Rewrite the items below as a numbered list, leaving out any blank lines.

═════ RECORDS TO USE ═════

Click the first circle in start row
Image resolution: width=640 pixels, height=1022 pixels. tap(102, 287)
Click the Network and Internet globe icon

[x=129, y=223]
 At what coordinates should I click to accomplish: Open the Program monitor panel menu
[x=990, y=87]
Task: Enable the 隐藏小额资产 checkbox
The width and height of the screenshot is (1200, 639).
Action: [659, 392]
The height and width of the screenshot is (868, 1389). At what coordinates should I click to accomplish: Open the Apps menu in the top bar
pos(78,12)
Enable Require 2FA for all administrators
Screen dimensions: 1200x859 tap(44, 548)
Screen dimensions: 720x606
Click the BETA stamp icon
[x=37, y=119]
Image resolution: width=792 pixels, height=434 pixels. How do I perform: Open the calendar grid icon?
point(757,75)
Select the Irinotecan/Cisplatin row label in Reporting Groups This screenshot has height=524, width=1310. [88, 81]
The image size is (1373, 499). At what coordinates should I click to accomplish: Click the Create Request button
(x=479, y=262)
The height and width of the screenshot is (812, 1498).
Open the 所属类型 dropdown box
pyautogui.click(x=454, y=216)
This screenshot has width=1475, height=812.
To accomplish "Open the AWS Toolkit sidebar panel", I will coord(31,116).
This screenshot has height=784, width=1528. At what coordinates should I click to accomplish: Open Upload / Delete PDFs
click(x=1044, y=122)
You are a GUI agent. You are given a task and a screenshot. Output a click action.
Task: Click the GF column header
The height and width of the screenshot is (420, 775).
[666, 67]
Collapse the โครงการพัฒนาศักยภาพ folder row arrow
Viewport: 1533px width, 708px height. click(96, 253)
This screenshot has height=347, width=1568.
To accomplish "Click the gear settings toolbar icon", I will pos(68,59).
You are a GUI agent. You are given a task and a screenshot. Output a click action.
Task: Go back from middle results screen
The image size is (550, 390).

═════

EXERCISE RESULT
1. Click the first circle in start row
2. Image resolution: width=640 pixels, height=1022 pixels. tap(102, 287)
3. Click the Network and Internet globe icon
4. [x=129, y=223]
5.  At what coordinates should I click to accomplish: Open the Program monitor panel menu
6. [x=990, y=87]
7. Task: Enable the 隐藏小额资产 checkbox
8. The width and height of the screenshot is (1200, 639).
9. Action: [659, 392]
10. The height and width of the screenshot is (868, 1389). At what coordinates should I click to accomplish: Open the Apps menu in the top bar
11. pos(78,12)
12. Enable Require 2FA for all administrators
13. Screen dimensions: 1200x859 tap(44, 548)
14. Screen dimensions: 720x606
15. Click the BETA stamp icon
16. [x=37, y=119]
17. Image resolution: width=792 pixels, height=434 pixels. How do I perform: Open the calendar grid icon?
18. point(757,75)
19. Select the Irinotecan/Cisplatin row label in Reporting Groups This screenshot has height=524, width=1310. [88, 81]
20. The image size is (1373, 499). At what coordinates should I click to accomplish: Click the Create Request button
21. (x=479, y=262)
22. The height and width of the screenshot is (812, 1498).
23. Open the 所属类型 dropdown box
24. pyautogui.click(x=454, y=216)
25. This screenshot has width=1475, height=812.
26. To accomplish "Open the AWS Toolkit sidebar panel", I will coord(31,116).
27. This screenshot has height=784, width=1528. At what coordinates should I click to accomplish: Open Upload / Delete PDFs
28. click(x=1044, y=122)
29. You are a GUI agent. You are given a task and a screenshot. Output a click action.
30. Task: Click the GF column header
31. The height and width of the screenshot is (420, 775).
32. [666, 67]
33. Collapse the โครงการพัฒนาศักยภาพ folder row arrow
34. Viewport: 1533px width, 708px height. click(96, 253)
35. This screenshot has height=347, width=1568.
36. To accomplish "Click the gear settings toolbar icon", I will pos(68,59).
37. You are a GUI agent. You are given a task and a screenshot. Output a click action.
38. Task: Go back from middle results screen
39. The image size is (550, 390).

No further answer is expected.